→ **Directions**: Your task is to copy each line of the listing that contains the word "agent".

→ **Available records**:
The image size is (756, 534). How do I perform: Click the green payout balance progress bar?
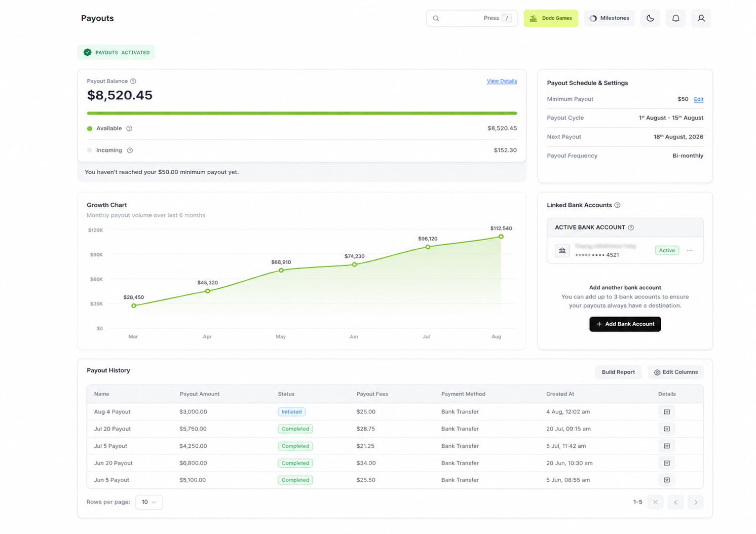pyautogui.click(x=302, y=113)
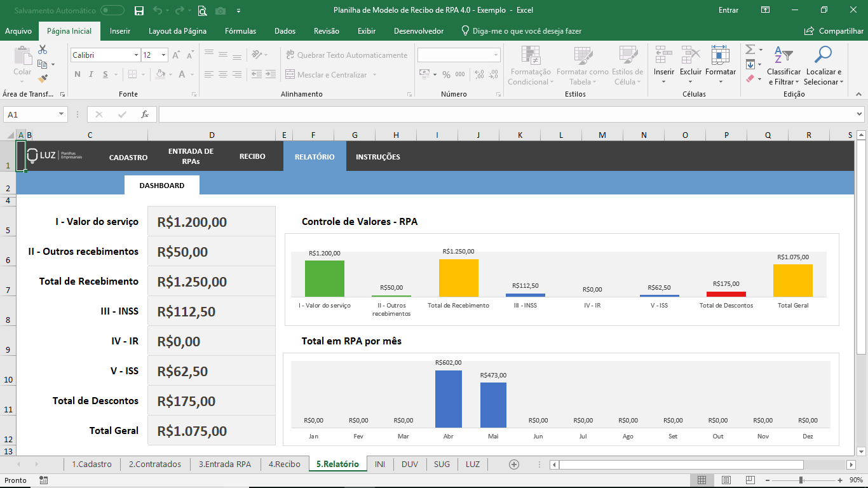The width and height of the screenshot is (868, 488).
Task: Open the Calibri font name dropdown
Action: pyautogui.click(x=136, y=55)
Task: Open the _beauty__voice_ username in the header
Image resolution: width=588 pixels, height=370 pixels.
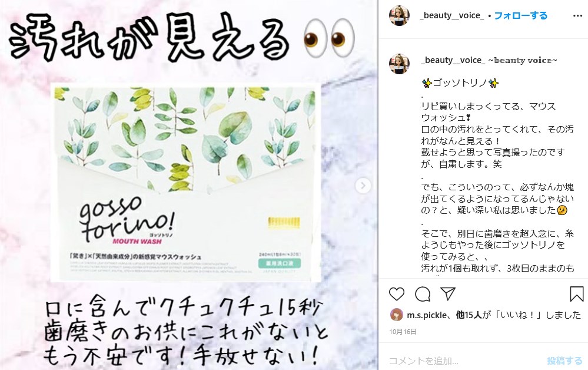Action: pos(451,15)
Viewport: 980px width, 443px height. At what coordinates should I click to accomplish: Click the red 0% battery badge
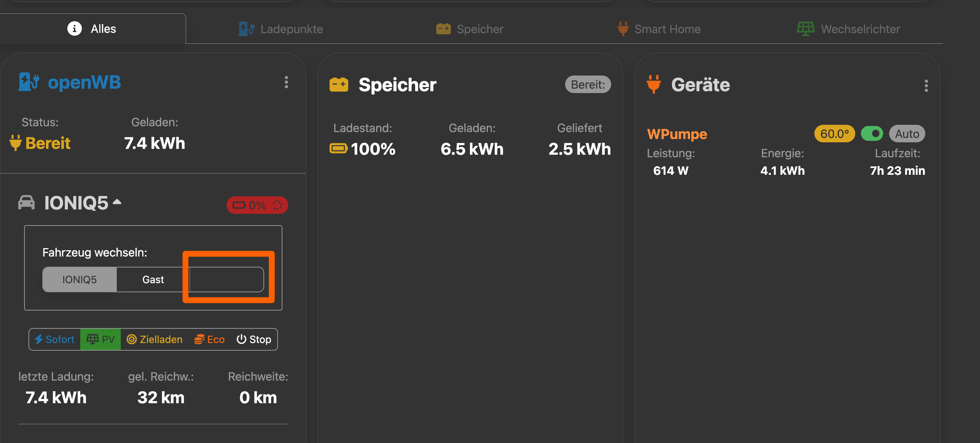(x=257, y=206)
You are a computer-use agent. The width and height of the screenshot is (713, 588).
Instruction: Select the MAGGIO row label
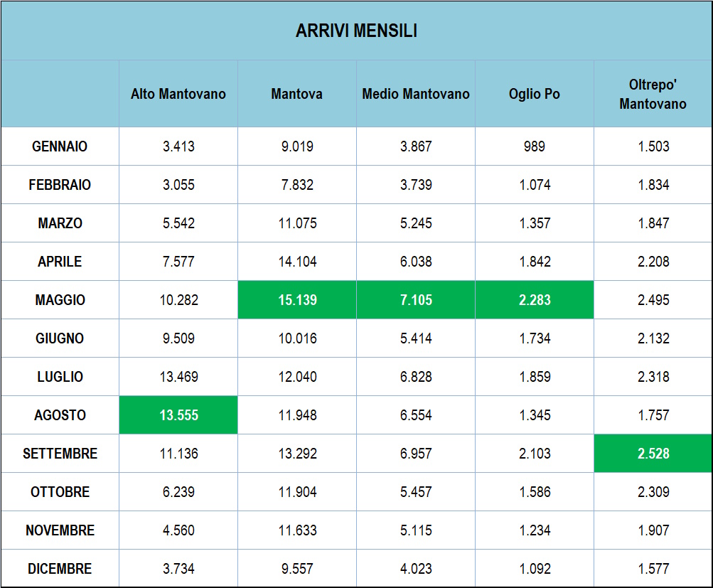60,300
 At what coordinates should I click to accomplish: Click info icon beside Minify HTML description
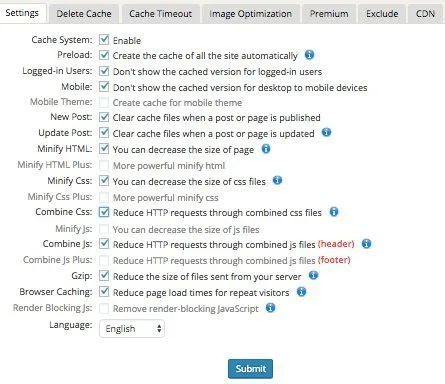tap(266, 149)
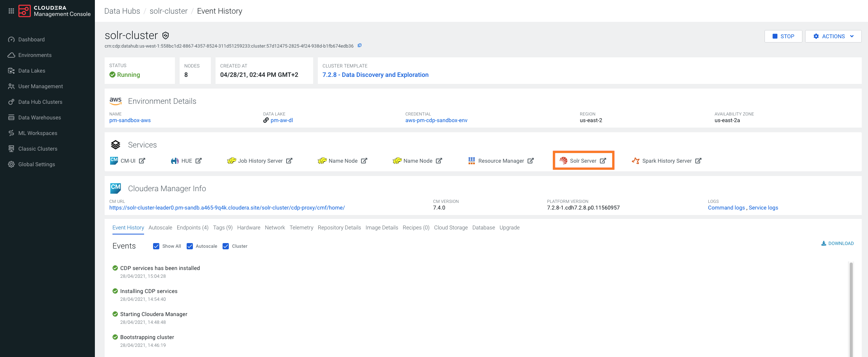The image size is (868, 357).
Task: Click the HUE service icon
Action: click(x=175, y=161)
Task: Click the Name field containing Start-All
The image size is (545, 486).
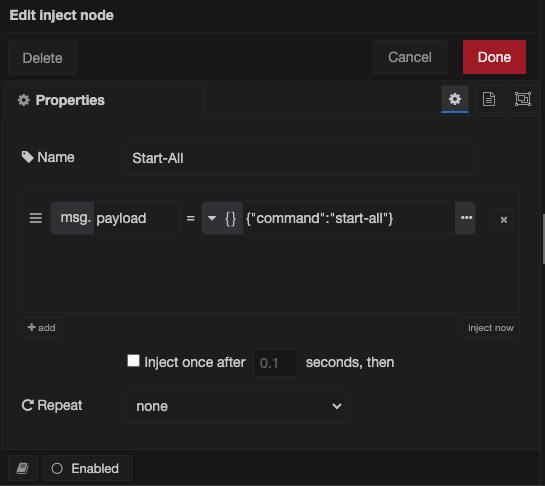Action: click(x=300, y=158)
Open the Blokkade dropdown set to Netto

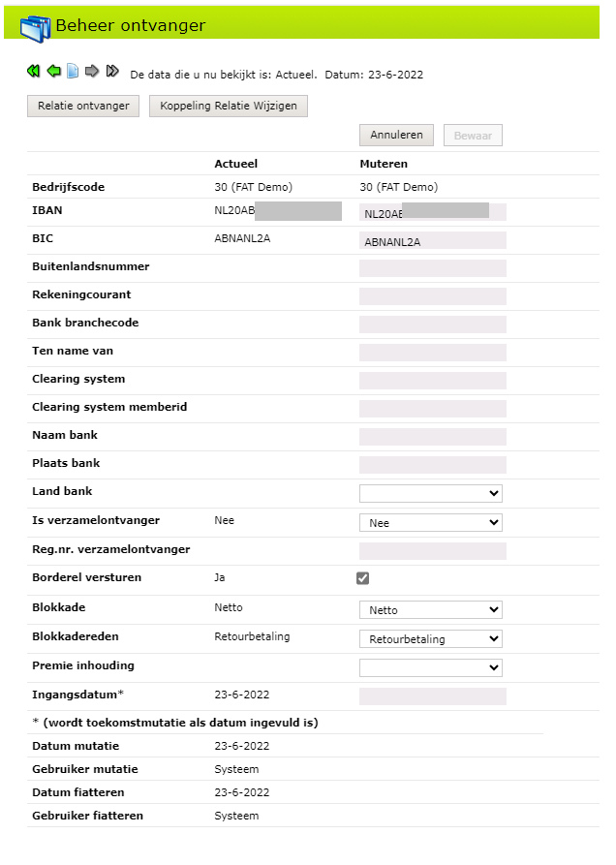[x=431, y=610]

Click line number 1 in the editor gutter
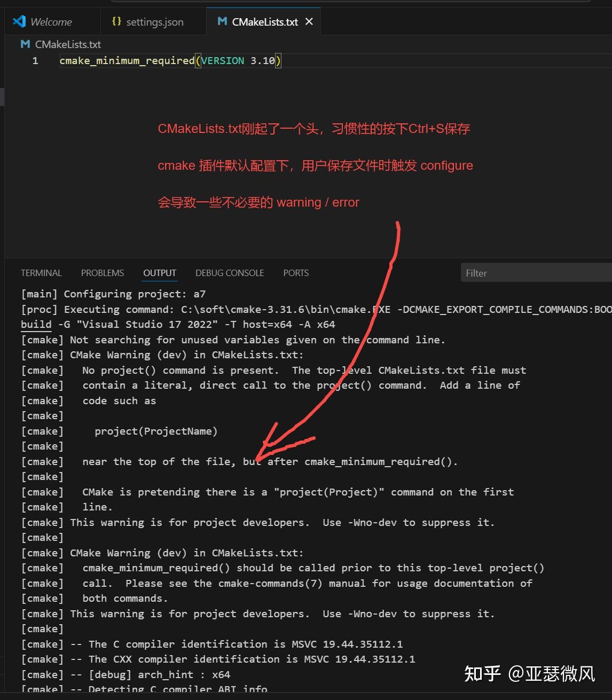(x=35, y=60)
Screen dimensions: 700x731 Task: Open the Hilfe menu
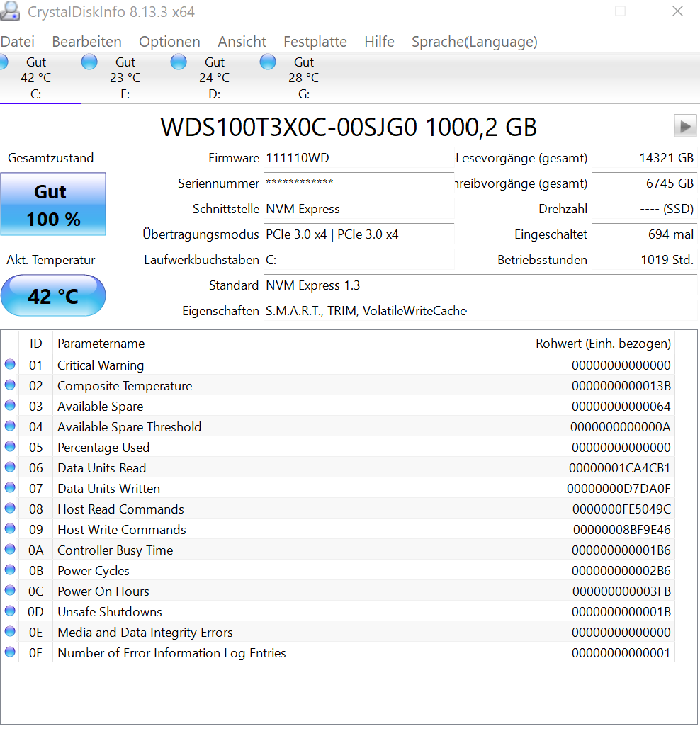pos(379,42)
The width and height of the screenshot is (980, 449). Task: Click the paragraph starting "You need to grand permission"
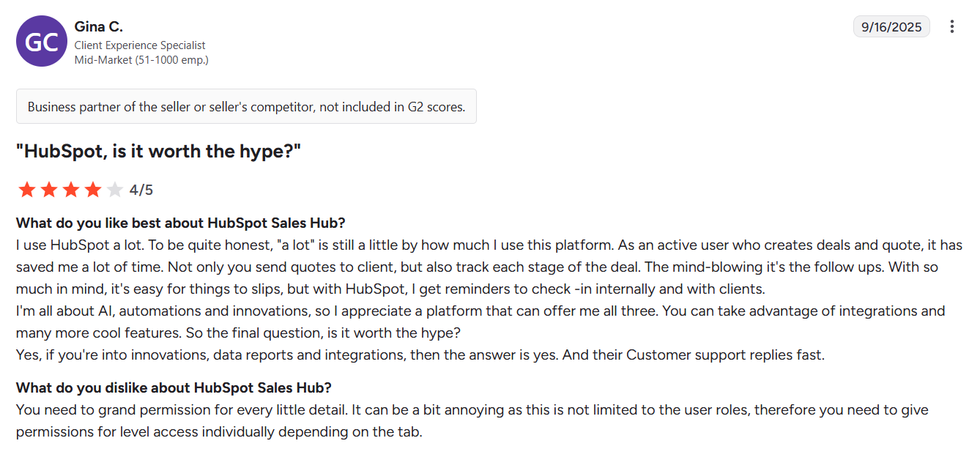pos(472,420)
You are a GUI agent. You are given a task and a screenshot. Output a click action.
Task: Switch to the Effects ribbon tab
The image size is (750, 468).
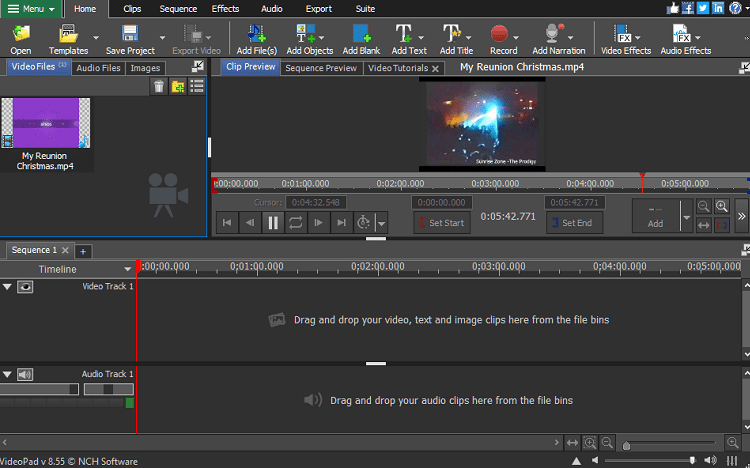(225, 8)
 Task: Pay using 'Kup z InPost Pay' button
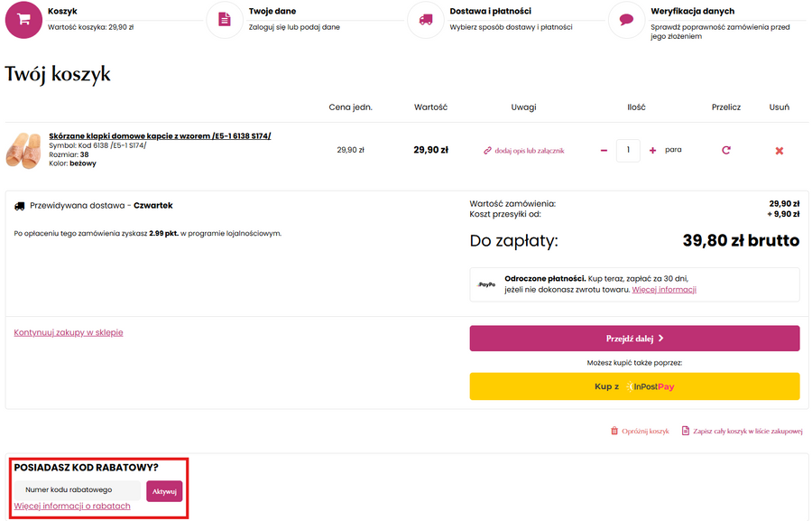coord(634,386)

→ **Result of the exercise**:
You are a computer-use agent. The width and height of the screenshot is (713, 588).
You are a GUI agent. You are given a task and a screenshot. Output a click action.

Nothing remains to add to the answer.